** Start of Input records **

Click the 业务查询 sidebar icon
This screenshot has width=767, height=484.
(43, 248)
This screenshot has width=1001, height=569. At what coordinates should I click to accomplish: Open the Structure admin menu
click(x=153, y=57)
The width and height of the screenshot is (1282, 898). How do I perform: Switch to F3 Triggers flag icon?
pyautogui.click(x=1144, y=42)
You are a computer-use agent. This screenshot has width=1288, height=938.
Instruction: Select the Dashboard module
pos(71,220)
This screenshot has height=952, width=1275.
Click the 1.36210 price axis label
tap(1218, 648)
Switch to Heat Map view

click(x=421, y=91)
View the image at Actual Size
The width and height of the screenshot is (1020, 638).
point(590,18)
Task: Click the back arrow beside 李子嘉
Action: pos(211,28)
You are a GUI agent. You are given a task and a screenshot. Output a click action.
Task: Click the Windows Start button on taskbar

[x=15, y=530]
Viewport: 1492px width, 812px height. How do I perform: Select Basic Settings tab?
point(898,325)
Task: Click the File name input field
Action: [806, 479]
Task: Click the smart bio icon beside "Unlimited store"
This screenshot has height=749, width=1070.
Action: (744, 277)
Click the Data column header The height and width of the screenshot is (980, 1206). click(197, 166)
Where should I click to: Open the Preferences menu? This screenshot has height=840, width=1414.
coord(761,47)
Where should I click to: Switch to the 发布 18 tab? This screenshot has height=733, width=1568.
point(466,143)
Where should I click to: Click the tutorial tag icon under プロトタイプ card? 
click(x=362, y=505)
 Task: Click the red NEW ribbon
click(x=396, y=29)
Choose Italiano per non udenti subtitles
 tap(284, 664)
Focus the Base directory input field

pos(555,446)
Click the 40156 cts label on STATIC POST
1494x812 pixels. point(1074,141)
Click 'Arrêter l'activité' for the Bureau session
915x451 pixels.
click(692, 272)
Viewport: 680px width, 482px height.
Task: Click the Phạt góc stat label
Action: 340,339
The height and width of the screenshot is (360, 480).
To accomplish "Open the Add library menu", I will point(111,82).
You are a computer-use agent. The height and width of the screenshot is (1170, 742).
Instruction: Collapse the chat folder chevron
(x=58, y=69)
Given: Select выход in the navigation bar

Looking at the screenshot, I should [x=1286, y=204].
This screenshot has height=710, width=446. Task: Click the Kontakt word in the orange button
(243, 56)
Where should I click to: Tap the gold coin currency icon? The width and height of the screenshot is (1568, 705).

** End of Input records **

**Work required**
Gather every line from the entries above that contains the string "computer". Match it case-sensitively.

**Exercise response**
You are a computer-use agent. This screenshot has width=1288, height=938.
You are a computer-use agent. The height and width of the screenshot is (1170, 742).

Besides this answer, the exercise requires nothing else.